Known within the multi-agency federal task force as Operation Fast and Furious, the undercover investigation culminated in January with 34 people being charged in a 53-count indictment that included drug smuggling and money laundering allegations. When the Justice Department announced the arrests in January, they revealed that hundreds of firearms had been traced to crimes, including 195 weapons that were seized by authorities in Mexico.
"ATF leadership did not allow agents to interdict the weapons in this case," Grassley said. "Instead agents simply monitored the purchases of 'suspect guns' and entered them into a database of firearms 'suspected to eventually be used in criminal activity.' "
Stemming the flow of guns to Mexico, where most firearm ownership is outlawed, has been a priority of the Obama administration, which otherwise has been deeply conflicted about federal gun policy.

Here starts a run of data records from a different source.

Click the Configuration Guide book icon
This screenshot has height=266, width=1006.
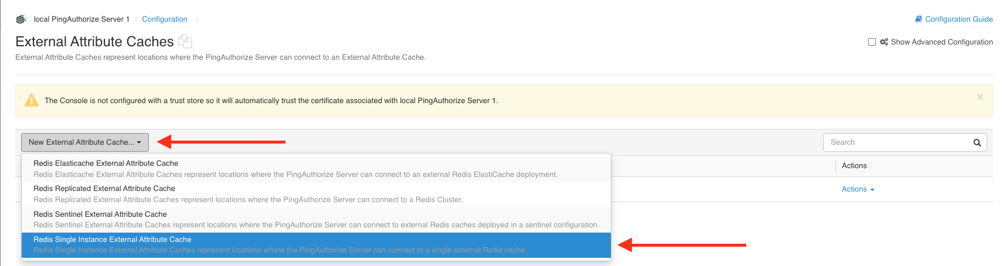pyautogui.click(x=919, y=19)
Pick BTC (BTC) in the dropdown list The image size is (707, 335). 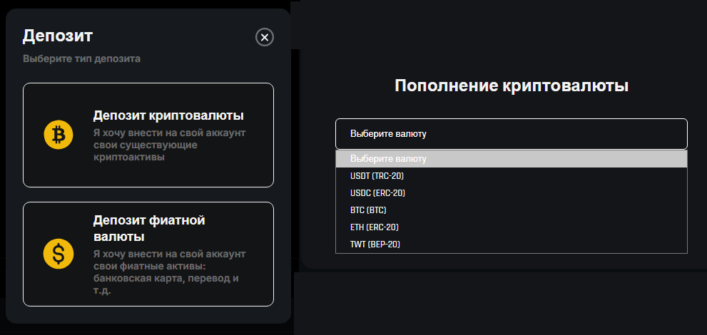coord(512,210)
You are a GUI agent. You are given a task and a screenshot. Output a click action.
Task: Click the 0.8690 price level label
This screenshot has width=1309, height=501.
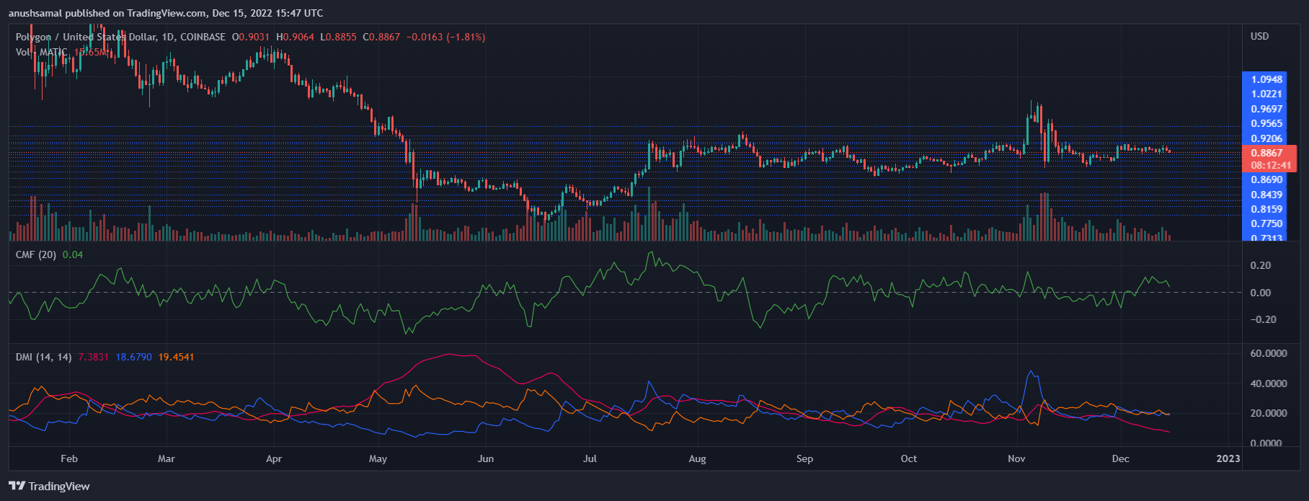1266,179
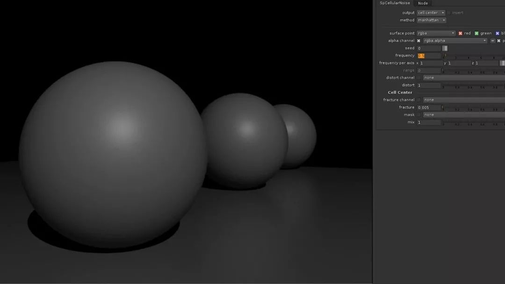This screenshot has height=284, width=505.
Task: Click the highlighted frequency input field
Action: [429, 56]
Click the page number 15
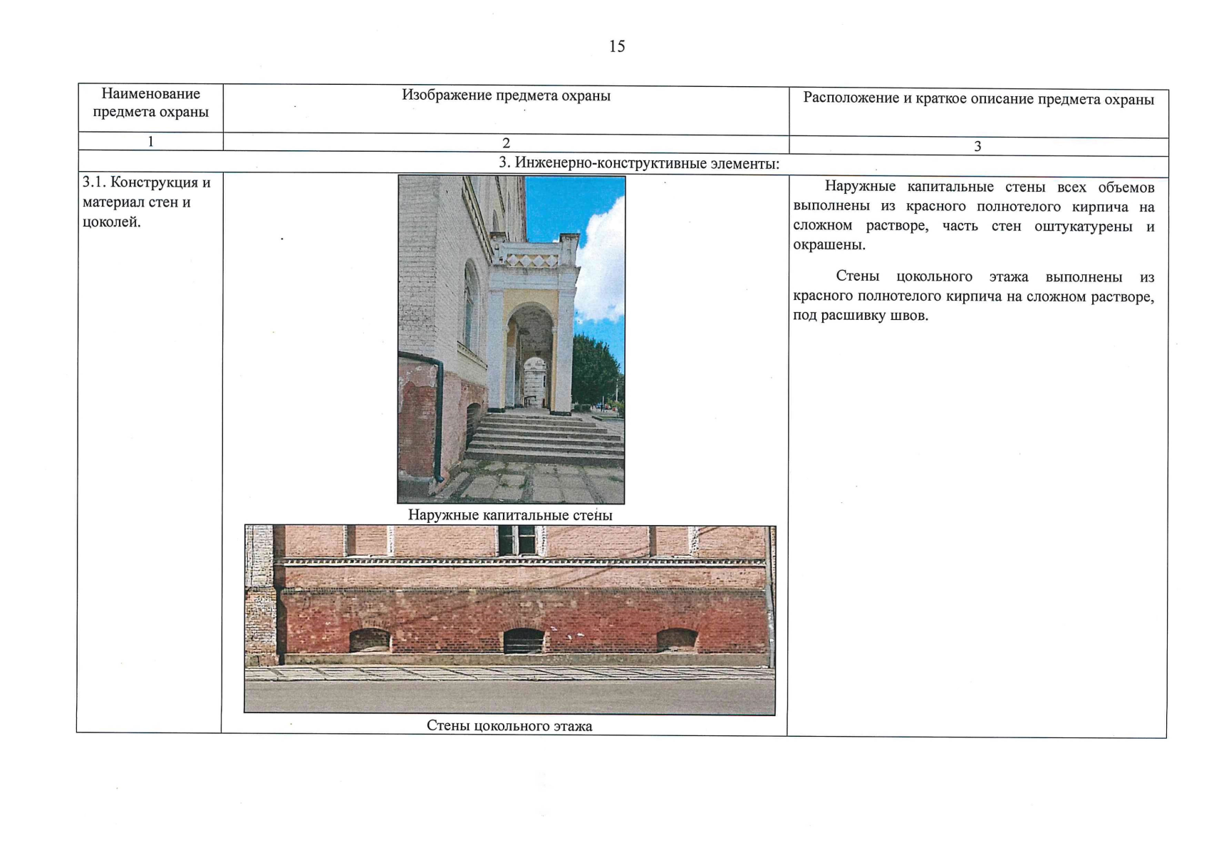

"We are trying to work our way through more effective mechanisms to prevent straw purchasers from buying caches of weapons and transporting them across the border," Obama said last week in a news conference with Mexico President Felipe Calderon.
But the administration was dealt setback last month when the House voted to block an ATF plan to track the bulk sales of assault weapons along the border. Under the proposal, gun dealers would have to report to the ATF when someone purchased two or more rifles that have a caliber higher than .22 and a detachable magazine.
The dispute over Fast and Furious within the ATF's Phoenix field division occurred after some veteran agents argued there was ample evidence to make arrests while supervisors pressed to watch suspects longer to in order to catch the ringleaders.
One ATF agent, John W. Dodson, told Senate investigators that he warned that someone could get killed with the weapons they were letting "walk." Dodson said he was told, "In order to make omelettes, you have to break a few eggs."
The controversy came to Grassley's attention after border agent Brian Terry, 40, was gunned down in December while patrolling the border. Two assault rifles on an ATF watch list as part of Fast and Furious were found near the killing, but both have been ruled out as the murder weapon, officials said.
Another federal agent, Immigration and Customs Enforcement agent Jaime Zapata, was shot in February while traveling on business from Mexico City to Monterrey. Guns seized after the killing were linked to three men arrested in Texas. The men had been under investigation by the ATF and U.S. Drug Enforcement Administration, court records show.
The frustrations of agents began appearing anonymously on Web sites. Anti-ATF bloggers sympathetic to the militia movement picked up the allegations late last year, dubbing the scandal "Project Gunwalker" and alleging ATF agents let guns "walk" to boost the numbers of U.S. weapons recovered in Mexico. The bloggers theorized that the ATF wanted high numbers to gain support for an assault-weapons ban.
The ATF strategy was defended by Andre Howard, owner of Lone Wolf Trading Co. in Arizona, which cooperated with the ATF and sold the weapons found near Terry.
Defense attorney Dick DeGuerin said the controversy has had an impact on the criminal investigation into one of his clients, Carter's Country, a prominent Houston-area chain that had sold assault weapons to an extensive gun-trafficking ring.
In an echo of the Fast and Furious case, DeGuerin said that Carter's County had dozens of guns traced to Mexico, because in the past few years, the retailer was told by ATF to go ahead with sales of assault weapons and then report the serial numbers later to the ATF.
"We stood to embarrass them, meaning the ATF, for being hypocritical, two-faced, and turning against the very people who were trying to help them," DeGuerin said.